Reproduce verbatim the records between the line containing "Click the Apply button" and the line containing "Action: [195, 248]", inclusive.

========================================================================

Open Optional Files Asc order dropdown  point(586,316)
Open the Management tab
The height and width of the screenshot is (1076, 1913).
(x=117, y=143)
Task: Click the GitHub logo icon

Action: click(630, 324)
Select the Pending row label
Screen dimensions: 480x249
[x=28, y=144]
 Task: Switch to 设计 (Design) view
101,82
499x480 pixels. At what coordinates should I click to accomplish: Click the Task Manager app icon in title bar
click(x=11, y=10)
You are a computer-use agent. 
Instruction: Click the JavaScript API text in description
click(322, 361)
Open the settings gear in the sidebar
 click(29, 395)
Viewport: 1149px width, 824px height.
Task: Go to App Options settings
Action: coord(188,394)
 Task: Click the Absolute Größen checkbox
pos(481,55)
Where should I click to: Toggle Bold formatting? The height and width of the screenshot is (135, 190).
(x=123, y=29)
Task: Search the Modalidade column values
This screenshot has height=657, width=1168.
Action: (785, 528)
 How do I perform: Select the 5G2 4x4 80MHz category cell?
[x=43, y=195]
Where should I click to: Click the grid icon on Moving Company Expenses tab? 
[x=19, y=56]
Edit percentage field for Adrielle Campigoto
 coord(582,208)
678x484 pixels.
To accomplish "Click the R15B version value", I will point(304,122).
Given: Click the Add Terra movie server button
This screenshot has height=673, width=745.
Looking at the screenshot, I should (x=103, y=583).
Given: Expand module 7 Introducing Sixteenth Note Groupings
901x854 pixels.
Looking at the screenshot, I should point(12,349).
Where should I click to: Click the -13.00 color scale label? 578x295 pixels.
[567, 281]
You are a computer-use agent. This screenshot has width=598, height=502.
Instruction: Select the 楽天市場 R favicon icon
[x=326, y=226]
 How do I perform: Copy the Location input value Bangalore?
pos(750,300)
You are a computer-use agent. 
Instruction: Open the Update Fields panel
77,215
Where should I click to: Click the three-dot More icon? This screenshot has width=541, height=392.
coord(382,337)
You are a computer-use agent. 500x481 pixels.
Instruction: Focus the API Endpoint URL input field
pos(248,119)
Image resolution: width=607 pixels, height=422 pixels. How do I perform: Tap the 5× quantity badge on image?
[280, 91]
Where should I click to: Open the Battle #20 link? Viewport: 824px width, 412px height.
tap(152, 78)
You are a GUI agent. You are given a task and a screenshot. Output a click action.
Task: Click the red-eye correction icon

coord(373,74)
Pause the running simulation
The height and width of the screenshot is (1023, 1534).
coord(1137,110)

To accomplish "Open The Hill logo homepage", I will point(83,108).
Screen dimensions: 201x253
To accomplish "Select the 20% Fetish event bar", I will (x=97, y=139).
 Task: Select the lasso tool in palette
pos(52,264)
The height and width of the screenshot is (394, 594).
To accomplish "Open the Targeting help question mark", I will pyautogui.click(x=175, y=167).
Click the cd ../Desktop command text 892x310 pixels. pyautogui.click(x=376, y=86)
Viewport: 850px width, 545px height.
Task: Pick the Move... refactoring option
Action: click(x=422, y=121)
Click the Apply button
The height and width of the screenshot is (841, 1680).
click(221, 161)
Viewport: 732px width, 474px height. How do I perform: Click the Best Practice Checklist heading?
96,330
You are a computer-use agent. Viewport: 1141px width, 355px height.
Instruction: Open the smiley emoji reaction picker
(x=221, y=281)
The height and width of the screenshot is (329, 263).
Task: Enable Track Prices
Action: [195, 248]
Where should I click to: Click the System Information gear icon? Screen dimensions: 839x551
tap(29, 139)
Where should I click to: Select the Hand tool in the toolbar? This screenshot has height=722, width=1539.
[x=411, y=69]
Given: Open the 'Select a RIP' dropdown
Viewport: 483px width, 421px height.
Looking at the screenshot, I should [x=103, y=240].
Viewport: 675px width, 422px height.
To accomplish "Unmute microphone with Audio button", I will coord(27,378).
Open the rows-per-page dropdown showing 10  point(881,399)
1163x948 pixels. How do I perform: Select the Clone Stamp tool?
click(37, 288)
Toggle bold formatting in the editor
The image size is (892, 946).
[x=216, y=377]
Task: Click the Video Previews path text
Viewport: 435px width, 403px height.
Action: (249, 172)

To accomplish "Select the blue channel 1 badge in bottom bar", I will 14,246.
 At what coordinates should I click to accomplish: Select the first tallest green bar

========================================================================

Response to this exercise:
Click the Apply button
The height and width of the screenshot is (841, 1680).
click(221, 161)
Viewport: 732px width, 474px height. How do I perform: Click the Best Practice Checklist heading?
96,330
You are a computer-use agent. Viewport: 1141px width, 355px height.
Instruction: Open the smiley emoji reaction picker
(x=221, y=281)
The height and width of the screenshot is (329, 263).
Task: Enable Track Prices
Action: [195, 248]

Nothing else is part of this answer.